Runtime Dependencies
These packages are required to run starward:
| Package | Version | Purpose |
|---|---|---|
| Python | ≥3.9 | Runtime environment |
| click | ≥8.0 | CLI framework |
| rich | ≥13.0 | Terminal formatting and tables |
Why These Dependencies?
click
Click provides a clean, composable CLI framework:
- Automatic help generation
- Type conversion and validation
- Nested command groups
- Shell completion support
@click.command()
@click.option('--date', type=click.DateTime(), help='Target date')
def sun(date):
"""Calculate sun position."""
pass
rich
Rich enables beautiful terminal output:
- Tables with Unicode box-drawing
- Syntax highlighting
- Progress bars
- Markdown rendering
from rich.console import Console
from rich.table import Table
console = Console()
table = Table(title="Sun Position")
table.add_column("Property", style="cyan")
table.add_column("Value", style="green")
table.add_row("RA", "18h 45m 23s")
console.print(table)
Development Dependencies
Install with: pip install -e ".[dev]"
| Package | Version | Purpose |
|---|---|---|
| pytest | ≥7.0 | Test framework |
| pytest-cov | ≥4.0 | Coverage reporting |
| hypothesis | ≥6.0 | Property-based testing |
| mypy | ≥1.0 | Static type checking |
| ruff | ≥0.1 | Linting and formatting |
| allure-pytest | ≥2.13.0 | Test reporting |
Testing Stack
pytest
The de facto standard Python test framework:
def test_julian_date():
jd = JulianDate(2451545.0)
assert jd.jd == 2451545.0
pytest-cov
Integrates coverage.py with pytest:
pytest --cov=starward --cov-report=html
hypothesis
Property-based testing for edge cases:
from hypothesis import given, strategies as st
@given(st.floats(min_value=-90, max_value=90))

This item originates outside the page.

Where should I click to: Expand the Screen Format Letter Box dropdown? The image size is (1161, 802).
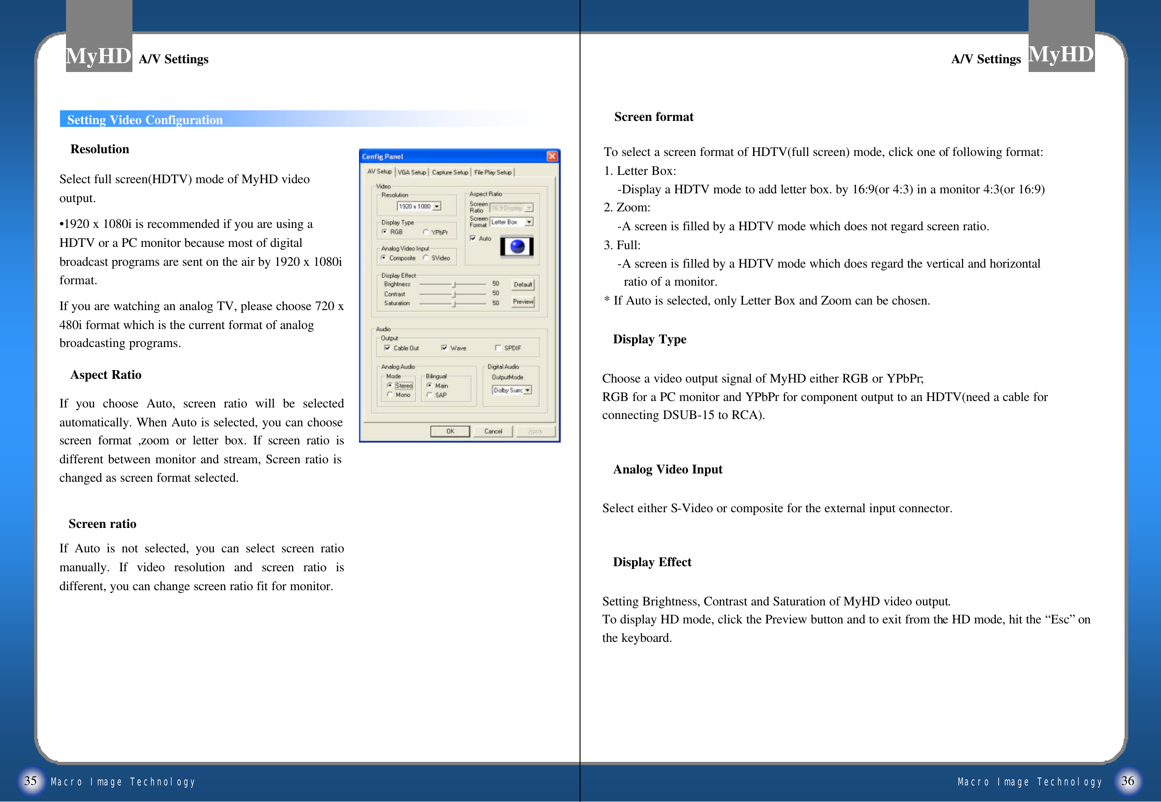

def test_latitude_bounds(lat):
angle = Angle(degrees=lat)
assert -90 <= angle.degrees <= 90
allure-pytest
Rich HTML test reports with step-by-step breakdowns:
import allure
@allure.title("Sun position calculation")
def test_sun_position():
with allure.step("Calculate position"):
pos = sun_position(jd)
with allure.step("Verify coordinates"):
assert pos.ra.degrees > 0
Code Quality
mypy
Static type checking catches errors before runtime:
mypy src/starward/
Configuration in pyproject.toml:
[tool.mypy]
python_version = "3.9"
strict = true
warn_return_any = true
ruff
Fast linting and formatting (replaces flake8, isort, black):
ruff check src/ # Lint
ruff check --fix src/ # Auto-fix
ruff format src/ # Format
Documentation Dependencies
The documentation site uses:
| Package | Purpose |
|---|---|
| Docusaurus | Static site generator |
| TypeScript | Configuration typing |
| Sass | Custom styling |
| KaTeX | Math rendering |
| Prism | Syntax highlighting |
Install documentation dependencies:
cd website
npm install
Why No Astronomy Dependencies?
starward intentionally avoids external astronomy libraries like Astropy, Skyfield, or PyEphem. This is a deliberate design choice:
- Educational Value — Implementing algorithms from scratch teaches computational astronomy
- Transparency — Every calculation can be traced and understood
- Lightweight — Minimal install size and startup time
- Control — Full control over precision and algorithm choices
Trade-offs
| Aspect | With Dependencies | Without (starward) |
|---|---|---|
| Accuracy | Higher (SPICE kernels) | Good (analytical) |
| Install size | Large (~100MB+) | Small (~200KB) |
| Startup time | Slow (data loading) | Fast |
| Learning | Black box | Transparent |
| Maintenance | External updates | Self-contained |
For applications requiring arcsecond precision, consider Astropy or Skyfield. For learning, CLI usage, and moderate precision, starward provides an excellent balance.
Updating Dependencies
# Check for updates
pip list --outdated
# Update specific package
pip install --upgrade click
# Update all dev dependencies
pip install --upgrade -e ".[dev]"
Security
Dependencies are monitored for vulnerabilities:
# Check for known vulnerabilities
pip audit
Report security issues privately via GitHub.